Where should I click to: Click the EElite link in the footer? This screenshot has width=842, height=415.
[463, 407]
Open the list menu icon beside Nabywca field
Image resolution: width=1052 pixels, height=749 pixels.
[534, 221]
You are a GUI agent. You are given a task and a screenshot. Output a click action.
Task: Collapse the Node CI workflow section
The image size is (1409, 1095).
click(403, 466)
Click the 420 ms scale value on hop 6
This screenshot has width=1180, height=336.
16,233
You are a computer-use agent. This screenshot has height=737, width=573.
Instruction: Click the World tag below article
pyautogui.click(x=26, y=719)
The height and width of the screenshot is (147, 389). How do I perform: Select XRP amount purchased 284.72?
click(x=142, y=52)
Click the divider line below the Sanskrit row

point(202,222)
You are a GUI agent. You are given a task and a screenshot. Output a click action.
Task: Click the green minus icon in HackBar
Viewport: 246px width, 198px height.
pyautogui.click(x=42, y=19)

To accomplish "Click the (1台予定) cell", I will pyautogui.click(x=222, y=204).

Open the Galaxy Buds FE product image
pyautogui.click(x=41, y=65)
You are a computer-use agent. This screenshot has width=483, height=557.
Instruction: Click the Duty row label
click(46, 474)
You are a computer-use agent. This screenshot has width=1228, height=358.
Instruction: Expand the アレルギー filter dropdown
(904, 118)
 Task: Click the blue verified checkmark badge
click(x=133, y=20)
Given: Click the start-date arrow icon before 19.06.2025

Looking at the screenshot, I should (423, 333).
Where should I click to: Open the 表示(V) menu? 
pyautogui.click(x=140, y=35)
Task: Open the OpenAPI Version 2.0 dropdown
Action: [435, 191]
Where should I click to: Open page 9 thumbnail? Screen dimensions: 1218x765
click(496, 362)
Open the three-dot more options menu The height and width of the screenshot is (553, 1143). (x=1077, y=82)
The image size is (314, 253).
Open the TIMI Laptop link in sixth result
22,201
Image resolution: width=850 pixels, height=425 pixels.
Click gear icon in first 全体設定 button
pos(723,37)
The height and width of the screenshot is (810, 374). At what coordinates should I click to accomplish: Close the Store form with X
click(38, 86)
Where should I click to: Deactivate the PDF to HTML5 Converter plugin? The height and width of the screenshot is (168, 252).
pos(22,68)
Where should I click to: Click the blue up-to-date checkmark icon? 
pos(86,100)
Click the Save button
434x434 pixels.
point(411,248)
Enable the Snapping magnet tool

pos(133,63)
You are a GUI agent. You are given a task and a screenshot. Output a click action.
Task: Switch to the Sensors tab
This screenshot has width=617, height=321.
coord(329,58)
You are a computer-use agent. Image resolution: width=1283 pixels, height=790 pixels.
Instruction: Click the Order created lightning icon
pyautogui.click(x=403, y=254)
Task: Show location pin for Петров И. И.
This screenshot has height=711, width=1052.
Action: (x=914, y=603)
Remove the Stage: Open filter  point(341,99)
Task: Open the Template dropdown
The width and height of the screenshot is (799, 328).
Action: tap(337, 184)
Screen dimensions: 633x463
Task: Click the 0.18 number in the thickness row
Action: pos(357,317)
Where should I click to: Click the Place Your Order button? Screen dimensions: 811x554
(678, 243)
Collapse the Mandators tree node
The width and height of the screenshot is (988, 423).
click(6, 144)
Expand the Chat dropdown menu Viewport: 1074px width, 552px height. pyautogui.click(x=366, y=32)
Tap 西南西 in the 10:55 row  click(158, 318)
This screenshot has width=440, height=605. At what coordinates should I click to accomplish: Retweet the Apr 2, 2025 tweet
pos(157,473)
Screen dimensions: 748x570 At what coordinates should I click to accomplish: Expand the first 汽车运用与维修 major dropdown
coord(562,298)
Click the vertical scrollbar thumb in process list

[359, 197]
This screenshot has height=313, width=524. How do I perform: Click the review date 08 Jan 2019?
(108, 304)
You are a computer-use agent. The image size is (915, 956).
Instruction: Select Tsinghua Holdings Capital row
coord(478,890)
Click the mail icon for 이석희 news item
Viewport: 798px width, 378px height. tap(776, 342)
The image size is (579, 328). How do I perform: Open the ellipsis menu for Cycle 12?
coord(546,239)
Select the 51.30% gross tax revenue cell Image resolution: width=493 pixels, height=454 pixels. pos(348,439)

○ ○ ○ ○

**TASK TO CARRY OUT**
Arrange the rows above, from the first line through the line containing "click(403, 466)", as a Markdown table with columns No. and Line, giving each line its number and skipping any blank lines.

**SOLVED PROBLEM**
| No. | Line |
|---|---|
| 1 | Where should I click to: Click the EElite link in the footer? This screenshot has width=842, height=415. |
| 2 | [463, 407] |
| 3 | Open the list menu icon beside Nabywca field |
| 4 | Image resolution: width=1052 pixels, height=749 pixels. |
| 5 | [534, 221] |
| 6 | You are a GUI agent. You are given a task and a screenshot. Output a click action. |
| 7 | Task: Collapse the Node CI workflow section |
| 8 | The image size is (1409, 1095). |
| 9 | click(403, 466) |